Canada won't join missile defence plan

Canada will not sign on to Washington's controversial ballistic missile defence program, the prime minister said.

Canada has said no to the U.S. missile defence program, Prime Minister Paul Martin announced Thursday.

The prime minister said the decision was made following extensive discussions with Foreign Affairs and National Defence.

"Let me be clear: we respect the right of the United States to defend itself and its people," said Martin.

Canada will continue to work with the U.S. for the common defence of North America, but our efforts won't be concentrated on missile defence, the prime minister said.

"Canada remains steadfast in its support of Norad," said Martin.

The nearly $13 billion allocated for the military in Wednesday's budget proves Canada is committed to taking its share of responsibility for national and international security, he said.

The outgoing U.S. ambassador to Canada reacted swiftly, saying the decision to defend North America now rests with Washington.

"We simply cannot understand why Canada would in effect give up its sovereignty – its seat at the table – to decide what to do about a missile that might be coming towards Canada," said Paul Cellucci.

Earlier, Foreign Affairs Minister Pierre Pettigrew told the House of Commons about the prime minister's decision, which Pettigrew said was based on policy, and not emotion.

Pettigrew said he informed U.S. Secretary of State Condoleezza Rice of Canada's decision on Tuesday during NATO meetings in Brussels.

"Of course, the U.S. is disappointed.

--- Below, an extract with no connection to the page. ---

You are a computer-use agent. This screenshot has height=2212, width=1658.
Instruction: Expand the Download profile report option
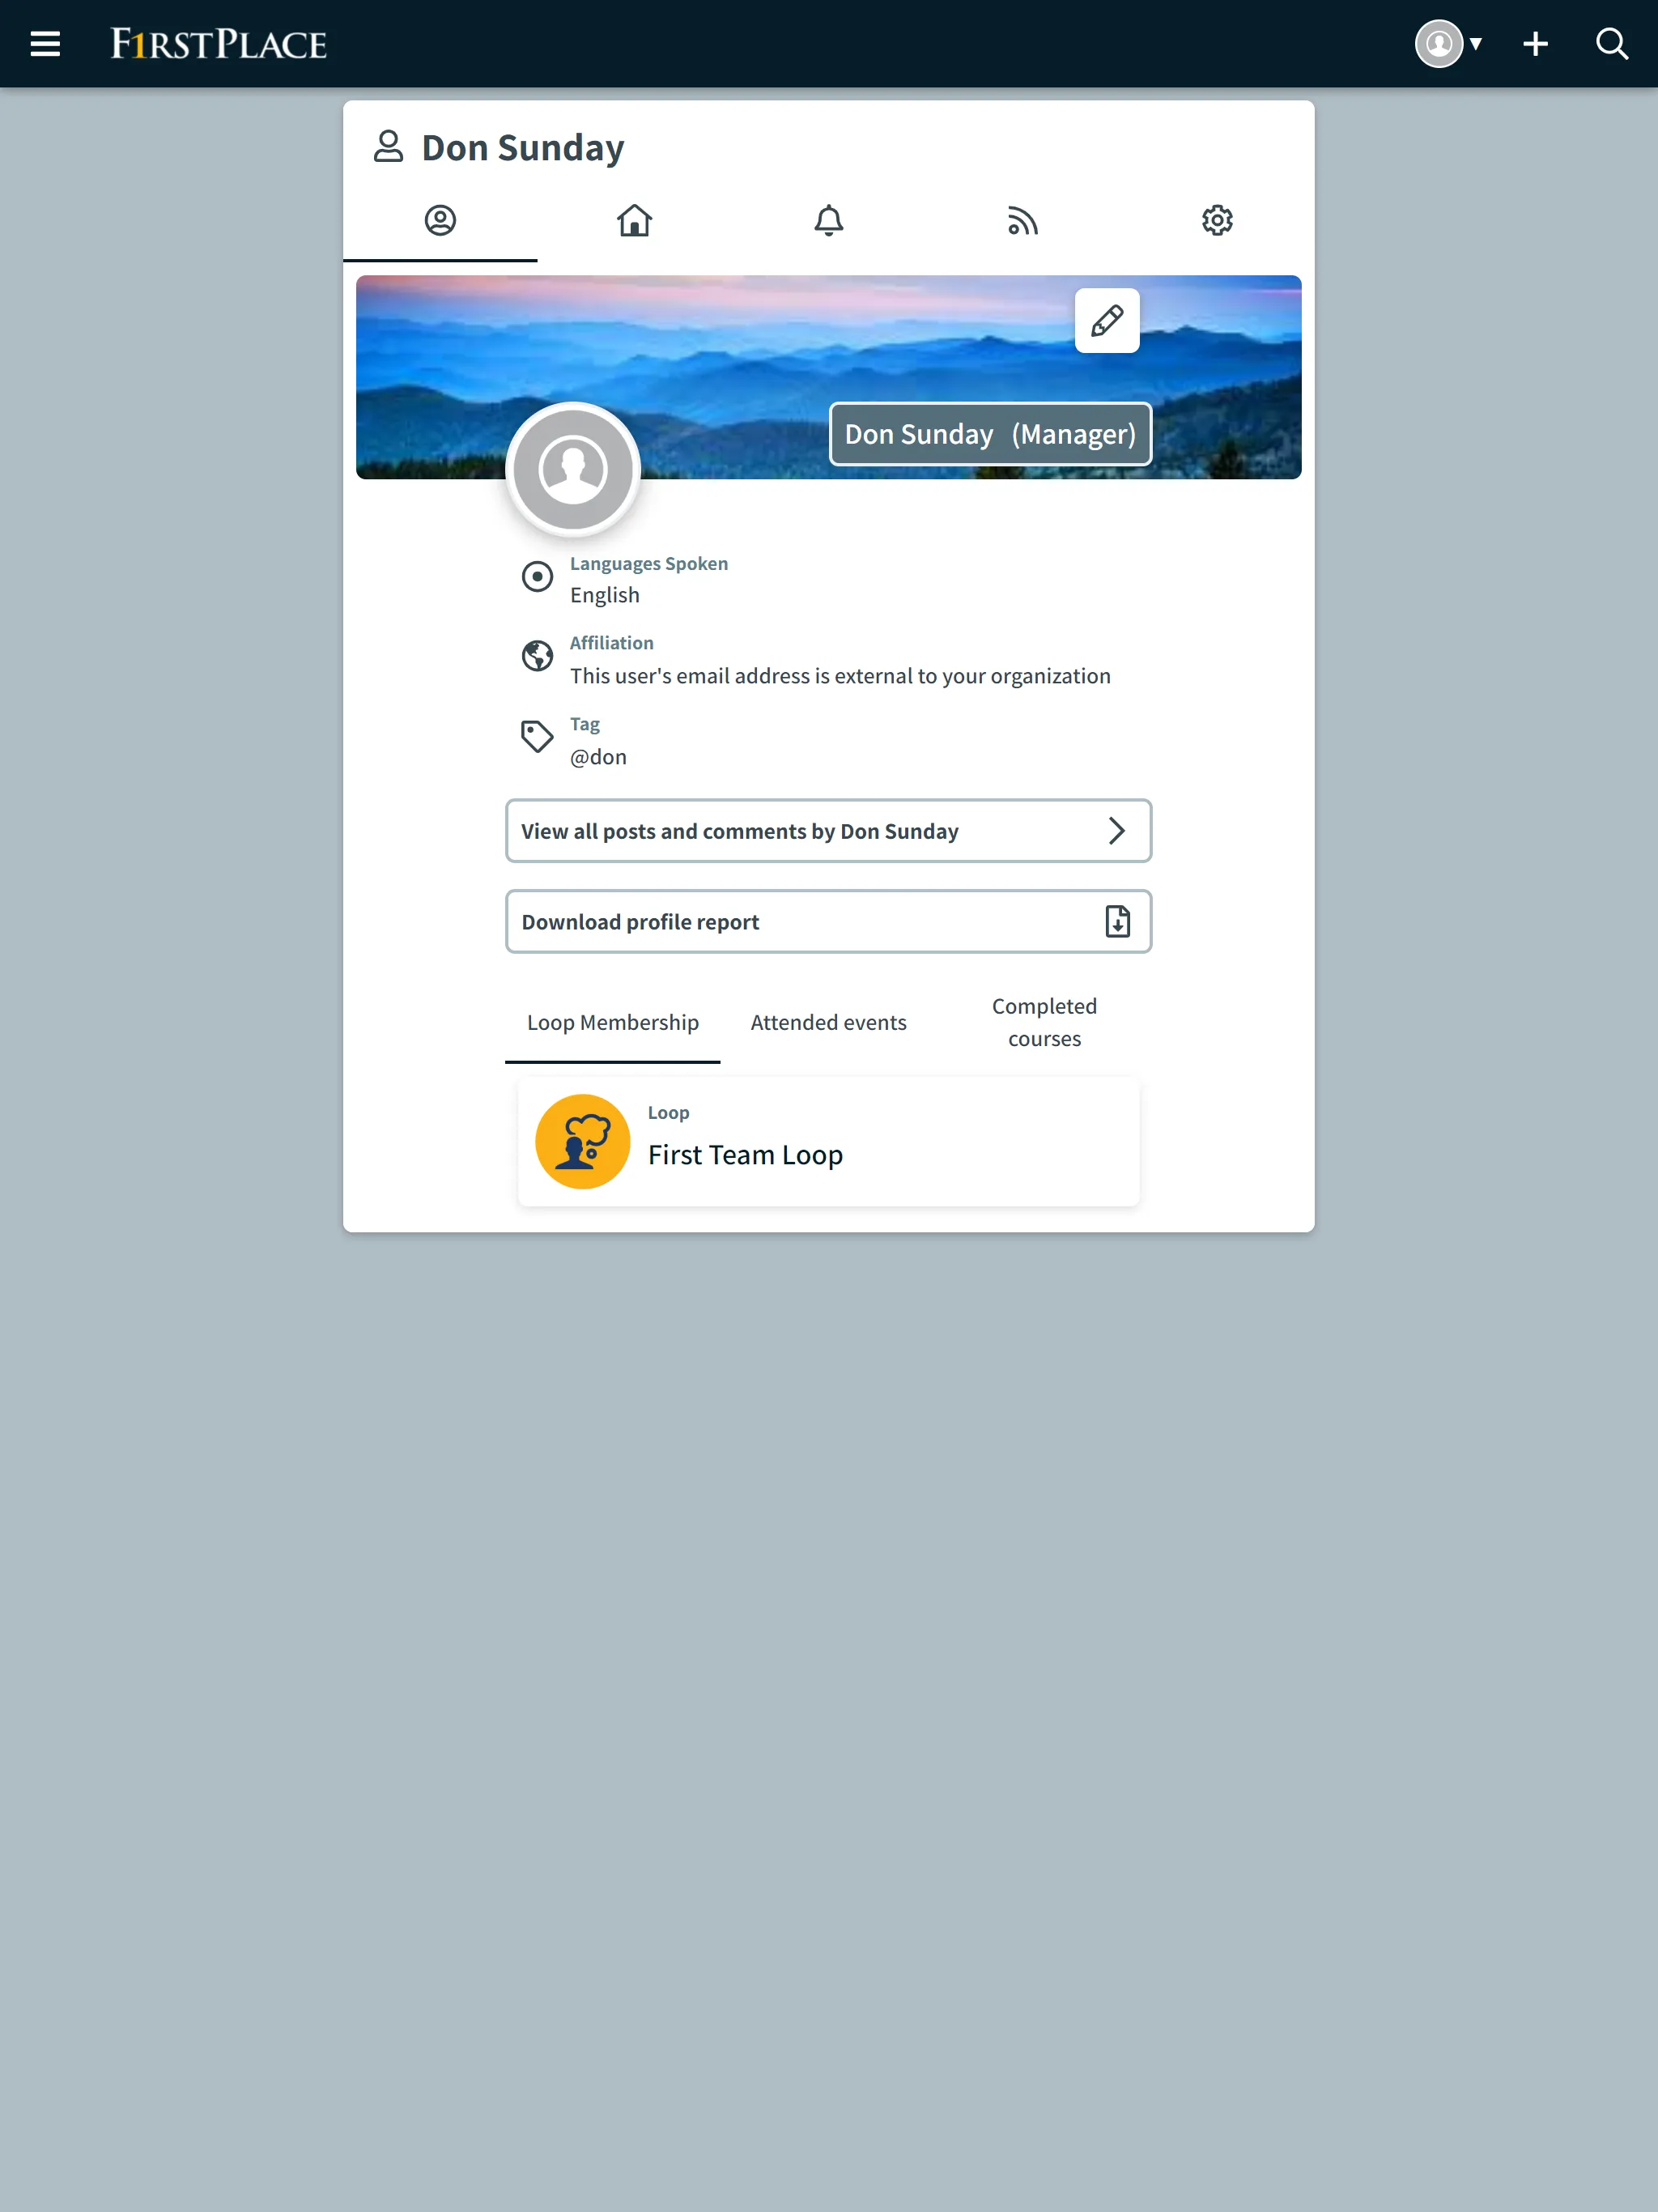pyautogui.click(x=827, y=920)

They recognize and respect our decision," said Pettigrew.

While NDP foreign affairs critic Alexa McDonough praised the decision, party leader Jack Layton criticized the prime minister for telling the American secretary of state before informing MPs.

When asked Wednesday during Question Period whether he was planning to reject missile defence, Martin suggested the decision hadn't been made.

"The government has stated all along that it will make the decision when it is in Canada's interest to do so," said Martin.

The issue was thrust into the spotlight earlier this week when Canada's new ambassador to Washington, Frank McKenna, said Canada is effectively already taking part in the program by allowing the missile program to use Norad.

During a visit to Canada in December, U.S. President George W. Bush publicly urged Martin to join the program.

When he first took office, Martin suggested he supported joining the plan, saying he believed Canada should be at the table when it comes to any discussion of the defence of North America.

Critics of the program say it could lead to a new arms race and the weaponization of space.